4 – O que sugere para atrair mais as jovens para as áreas das tecnologias da informação?
Numa altura em que o desemprego em Portugal e na Europa é muito elevado, mas ainda existe um grande deficit de profissionais na área ICT, este será talvez um dos melhores argumentos para atrair os jovens para as áreas das tecnologias da informação, sejam eles Girls ou Boys, pois trata-se de emprego qualificado de alta empregabilidade. E não falo só de profissões de pura tecnologia, mas também de profissões dedicadas à análise, arquitetura e gestão de negócio, na ótica dos sistemas de informação e comunicação, onde a carência de pessoal é enorme. Também é um forte atrativo a mobilidade internacional que uma carreira ICT proporciona, isto numa época em que emigrar em busca de vida melhor faz parte do imaginário dos jovens. Claro que há também um outro bom argumento para atrair jovens para esta área, que é o facto de várias empresas multinacionais terem instalado em Portugal os seus centros de competências e/ou polos de I&D e que precisam de recrutar profissionais ICT qualificados. A divulgação destas situações e da facilidade de emprego nesta área, bem como a partilha da experiência de quem nela trabalha, poderá ser uma importante forma de atrair os jovens para a área das tecnologias da informação e comunicação. Deveria atuar-se junto de escolas e colégios, nomeadamente junto de alunos do 9º ano, altura em que têm de fazer opções de cursos e profissões, de forma a mostrar-lhes as vantagens do universo ICT. Acho que iria compensar!

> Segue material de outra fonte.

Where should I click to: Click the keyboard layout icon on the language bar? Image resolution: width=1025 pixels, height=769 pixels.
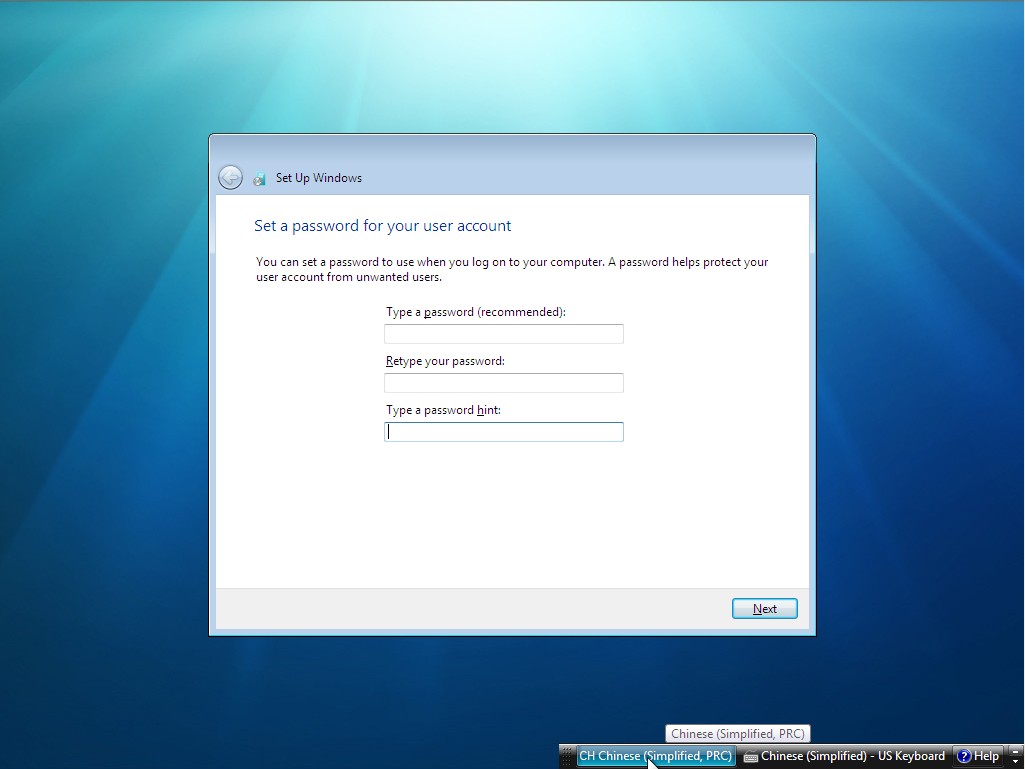[x=753, y=756]
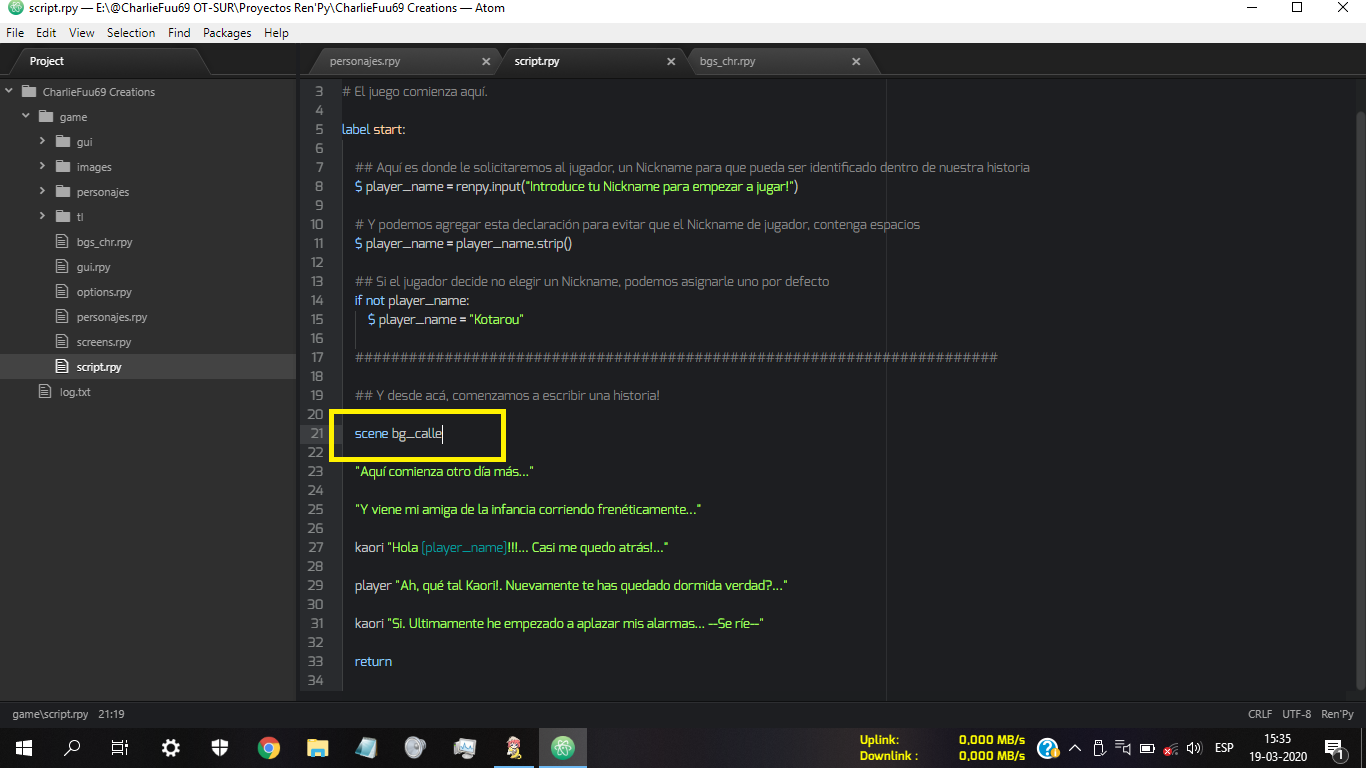Close the bgs_chr.rpy tab
Screen dimensions: 1366x768
pyautogui.click(x=856, y=62)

5 – As tecnologias influenciam o modo como o mundo olha para as Girls in ICT? E contribuem para a igualdade do género?
A aprendizagem da utilização das tecnologias no ensino básico, com o consequente acesso crescente à internet e aos conteúdos Web, veio permitir às mulheres acederem a todo o tipo de conhecimento, muito do qual lhes era antes vedado, por ser considerado só para homens. O fato de existirem cada vez mais mulheres com profissões ligadas à tecnologia e que demonstram um ótimo desempenho nas suas funções e também o facto de já haver um número significativo de mulheres a fazerem carreiras de sucesso a nível mundial na área ICT, leva a que o mundo comece a olhar as Girls in ICT como uma mais-valia para o setor, com potencial, inteligência, competência, eficiência/eficácia e dedicação em tudo semelhante ao dos homens. E como a igualdade de género passa pela educação e pela tomada de consciência de que as mulheres são tão capazes como os homens para o exercício de uma profissão, o contributo das Girls in ICT, com toda a visibilidade que traz, é importantíssimo para atingir esse objetivo. Não tenho qualquer dúvida, as Girls in ICT contribuem para a igualdade de género.